TASK: Copy out the rows from the line containing "Locate an element" through the line containing "x-tick-label: 3000 is", leaving out the pictures.

Top of INPUT

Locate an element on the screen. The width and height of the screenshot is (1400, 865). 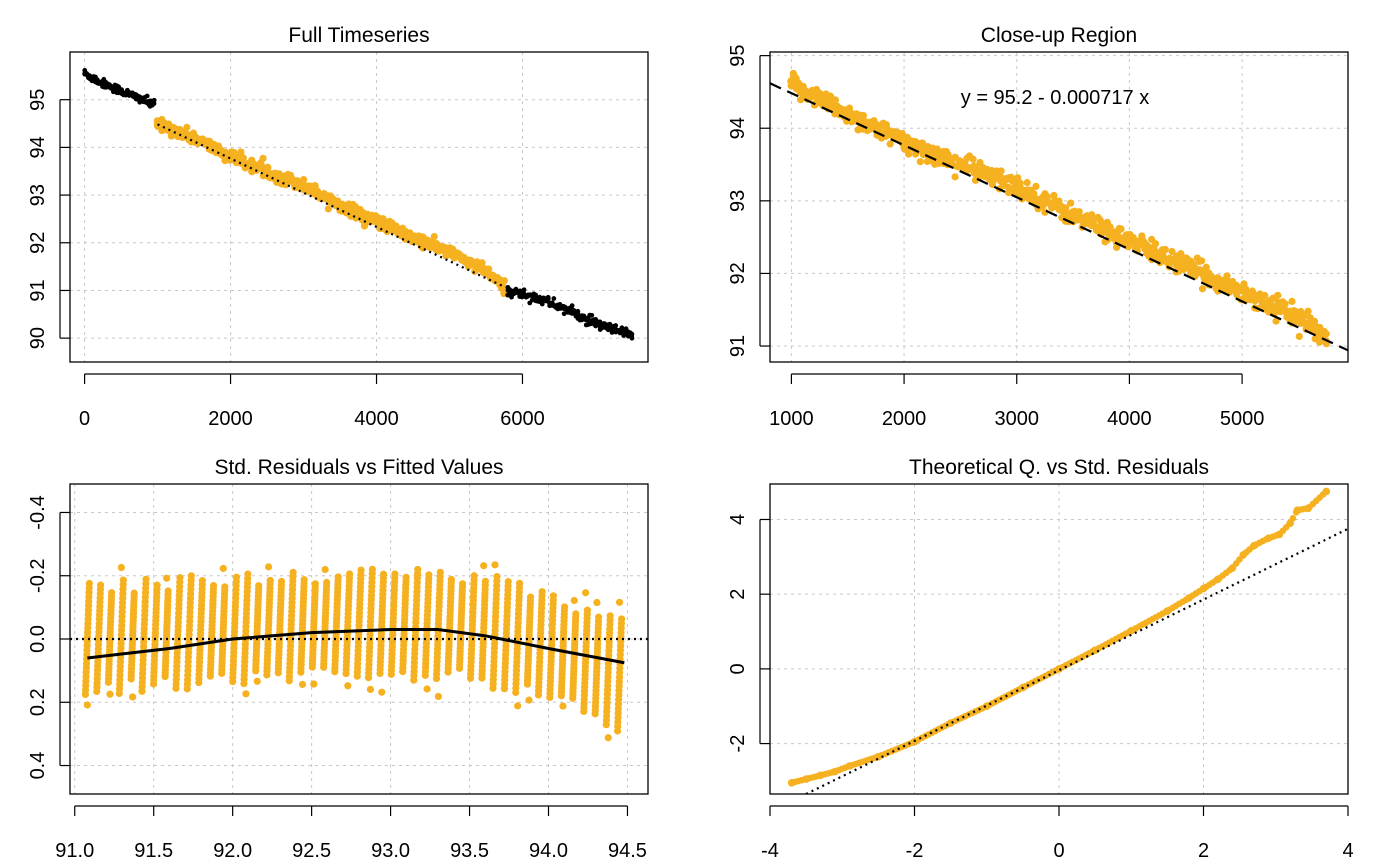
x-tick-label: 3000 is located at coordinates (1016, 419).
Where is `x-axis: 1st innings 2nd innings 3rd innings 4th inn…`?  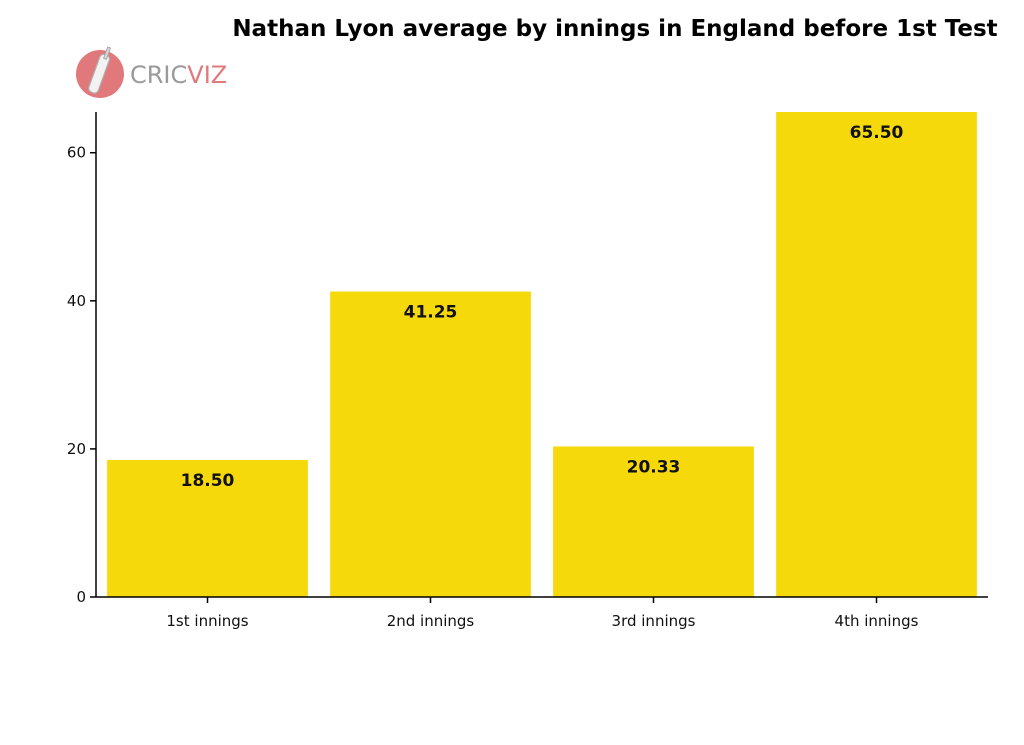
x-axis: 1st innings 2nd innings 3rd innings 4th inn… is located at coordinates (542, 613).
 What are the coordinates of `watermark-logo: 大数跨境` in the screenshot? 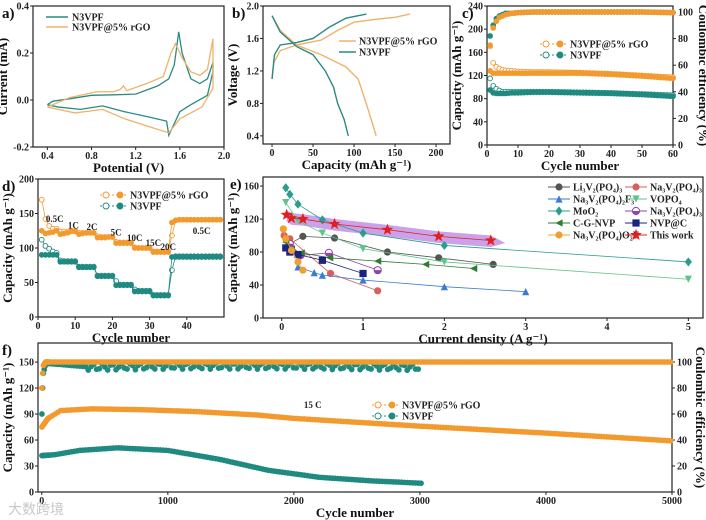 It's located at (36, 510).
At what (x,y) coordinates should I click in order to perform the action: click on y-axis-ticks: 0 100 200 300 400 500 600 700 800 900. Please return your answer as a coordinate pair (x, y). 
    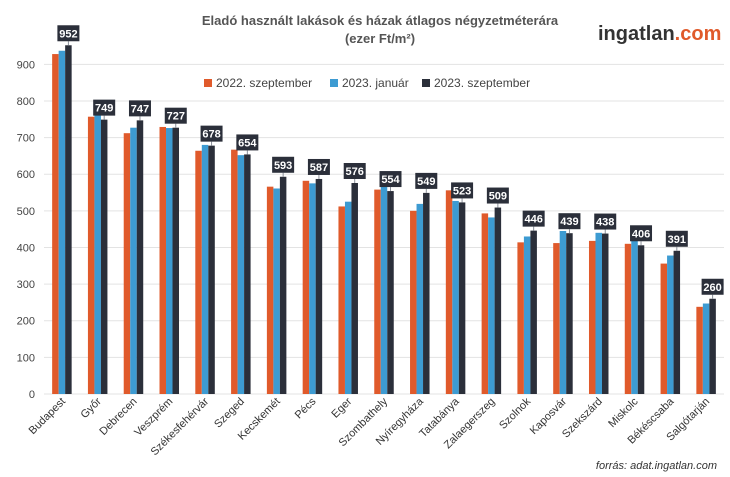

Bottom of INPUT
Top of INPUT

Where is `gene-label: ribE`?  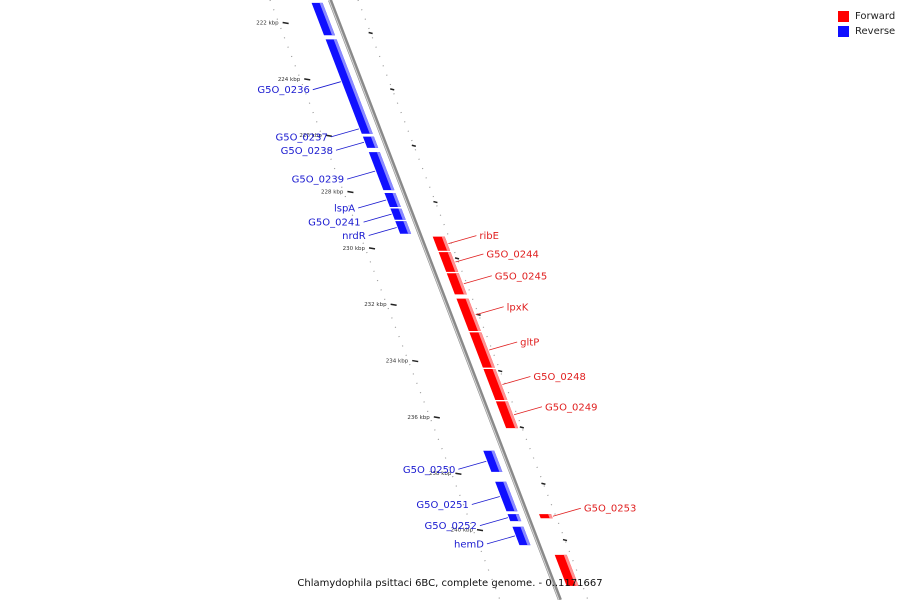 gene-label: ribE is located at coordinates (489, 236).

Bottom of INPUT

OUTPUT OF THE TASK:
Locate an element on the screen. The width and height of the screenshot is (1400, 865). 
x-tick-label: 3000 is located at coordinates (1016, 419).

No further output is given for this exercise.